Sanctions compliance and AML are often mentioned alongside each other and often the same individuals in a firm may have responsibility for ensuring compliance with both regimes, but we must consider it separately as sanctions are restrictive measures imposed by the government to achieve a specific foreign policy or national security objective such as the recent sanctions on Russians in the UK.

Checking for sanctions is often something that law firms have often overlooked or not actually been aware of how to check sanctions on clients. It’s no easy task to keep up with the ever changing sanctions the UK impose on foreign nationals. The SRA has a detailed guide for SRA-regulated firms, solicitors, registered European lawyers and registered foreign lawyers called ‘Complying with the UK Sanctions Regime’ which can be found here.

However, it’s not just about sanctioned individuals, but sanctions can be imposed on businesses, industries and types of legal services.

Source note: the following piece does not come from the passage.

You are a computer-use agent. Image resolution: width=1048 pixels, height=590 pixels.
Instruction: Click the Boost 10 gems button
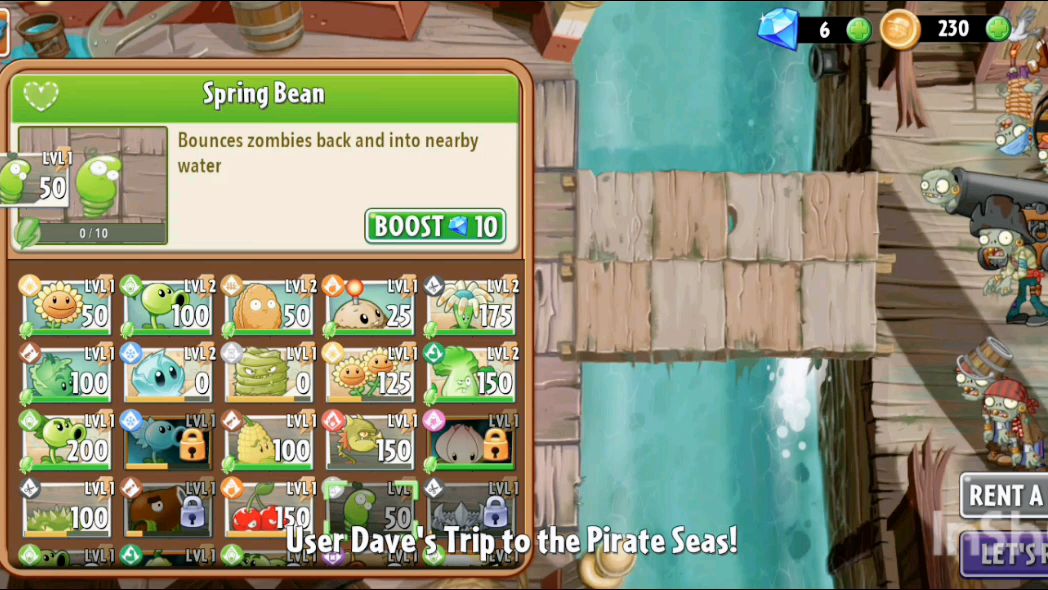435,226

Similar to AML compliance, technology can dramatically reduce the risk of not missing sanctions lists. Verify 365 can help with PEPS and Sanctions screening by verifying the clients ID alongside over 3000 global lists on a ongoing basis.

One thing is for sure, sanctions are a top compliance risk in the year ahead and law firms and other financial services must be aware.

5. Cyber Security

With the increasing digitisation of legal practice and client data, firms are exposed to many cyber threats, therefore the SRA is emphasising the importance of maintaining robust and up-to-date cybersecurity systems. This includes not only protecting client data but also internal and confidential data.

With the General Data Protection Regulation (GDPR) and Data protection act 2018 in place, the SRA is placing a significant emphasis on the importance of data protection and data privacy within the legal sector. Law firms need to ensure they have adequate measures in place to protect client data and that they are fully compliant with GDPR and data protection regulations.


Fraud is here to stay. It’s happening all day, every day. Not just in the legal sector. But more than often lawyers fall victim. In 2023, the way law firms need to approach fighting financial crime requires the use of modern AML technology.  There is no doubt that law firms that combine effective AML-procedures with advanced AML-technologies, backed with training and supervision, will be able to better protect themselves from fraudulent attacks and money laundering. Firms should be aware that these are not the only compliance topics that the SRA will be focusing on in 2023.

However, by being mindful of these five areas, firms can take proactive steps to ensure that they are in compliance with the SRA’s regulations and requirements.